Likability” has to be the most obnoxious element of horse-race political coverage. Though it carries impact, it’s a squishy and vacuous measure that inspires a lot of rote, anybody-can-do-it political commentary and tired questions about who you’d like to share a beer with. So journalists invite ridicule for asking politicians about their likability.

But what happens when the politician introduces the topic? Check out this exchange from the fresh interview between George Stephanopoulos and Republican presidential candidate Mitt Romney. In response to a question about conservative critics who are saying that the Republicans should hang it up if they cannot beat President Obama, the challenger said:

MITT ROMNEY: (LAUGH) Well you know, beating an incumbent is never easy. The president exudes an air of likability and friendliness, which is endearing. But at the same time, I think people recognize that he has not done the job they expected him to do and that he promised he would do.

That opened the door for Stephanopoulos, who moments later went straight at the likability question, with predictable results:

GEORGE STEPHANOPOULOS: You mentioned President Obama’s likability. We had a poll question this week asking, “Who would you rather have dinner with?” Right now President Obama is beating you by about 19 points on that. So try and convince people that they’re wrong. Bring us inside. What would dinner be like at the Romney home.

MITT ROMNEY: (LAUGH) It’d be chaotic, all right? You’d have grandkids climbing all over you. Probably some food would be thrown from one side of the table to the other by one of my grandkids.
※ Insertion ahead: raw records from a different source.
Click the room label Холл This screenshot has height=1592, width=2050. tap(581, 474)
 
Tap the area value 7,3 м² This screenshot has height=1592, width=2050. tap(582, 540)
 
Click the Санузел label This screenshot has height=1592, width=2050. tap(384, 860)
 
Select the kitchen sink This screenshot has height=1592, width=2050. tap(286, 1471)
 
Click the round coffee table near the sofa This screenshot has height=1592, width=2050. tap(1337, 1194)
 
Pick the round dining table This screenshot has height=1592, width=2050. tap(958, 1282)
It’d be a lot of fun. By the way, that’s my favorite dinner in the world is with my kids and my daughters in law and with my grandkids.

So I can’t tell people who would have more fun at whose table. But I can tell you the president’s a person that a lot of people like. I don’t dislike him myself and wish him the very best. But I think the American people are looking for someone who has the capacity to help them get good jobs and more take-home pay. And I do.

Good thing that this digression on political likability is bracketed by many smart questions by Stephanopoulos and strong responses by Romney, including a pledge to offer the public “more detail” on his governing principles.